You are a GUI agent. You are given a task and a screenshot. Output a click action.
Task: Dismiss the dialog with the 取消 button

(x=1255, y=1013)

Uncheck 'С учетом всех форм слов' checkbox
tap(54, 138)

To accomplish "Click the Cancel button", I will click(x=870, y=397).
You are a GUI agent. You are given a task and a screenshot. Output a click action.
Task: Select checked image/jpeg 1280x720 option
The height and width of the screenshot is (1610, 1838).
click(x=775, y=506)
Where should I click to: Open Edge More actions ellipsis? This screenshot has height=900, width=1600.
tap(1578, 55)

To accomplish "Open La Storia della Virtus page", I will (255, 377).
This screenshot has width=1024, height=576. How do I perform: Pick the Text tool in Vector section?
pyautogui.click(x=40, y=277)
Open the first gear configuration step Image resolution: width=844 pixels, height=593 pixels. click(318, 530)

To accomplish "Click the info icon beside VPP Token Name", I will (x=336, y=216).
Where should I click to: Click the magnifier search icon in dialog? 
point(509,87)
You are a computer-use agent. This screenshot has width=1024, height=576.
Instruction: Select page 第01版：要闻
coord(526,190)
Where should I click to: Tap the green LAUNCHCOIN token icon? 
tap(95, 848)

WORK INSTRUCTIONS
Print every record above exactly as it was given.

FINISHED EXERCISE
You are a GUI agent. You are given a task and a screenshot. Output a click action.
Task: Dismiss the dialog with the 取消 button

(x=1255, y=1013)

Uncheck 'С учетом всех форм слов' checkbox
tap(54, 138)

To accomplish "Click the Cancel button", I will click(x=870, y=397).
You are a GUI agent. You are given a task and a screenshot. Output a click action.
Task: Select checked image/jpeg 1280x720 option
The height and width of the screenshot is (1610, 1838).
click(x=775, y=506)
Where should I click to: Open Edge More actions ellipsis? This screenshot has height=900, width=1600.
tap(1578, 55)

To accomplish "Open La Storia della Virtus page", I will (255, 377).
This screenshot has width=1024, height=576. How do I perform: Pick the Text tool in Vector section?
pyautogui.click(x=40, y=277)
Open the first gear configuration step Image resolution: width=844 pixels, height=593 pixels. click(318, 530)

To accomplish "Click the info icon beside VPP Token Name", I will (x=336, y=216).
Where should I click to: Click the magnifier search icon in dialog? 
point(509,87)
You are a computer-use agent. This screenshot has width=1024, height=576.
Instruction: Select page 第01版：要闻
coord(526,190)
Where should I click to: Tap the green LAUNCHCOIN token icon? 
tap(95, 848)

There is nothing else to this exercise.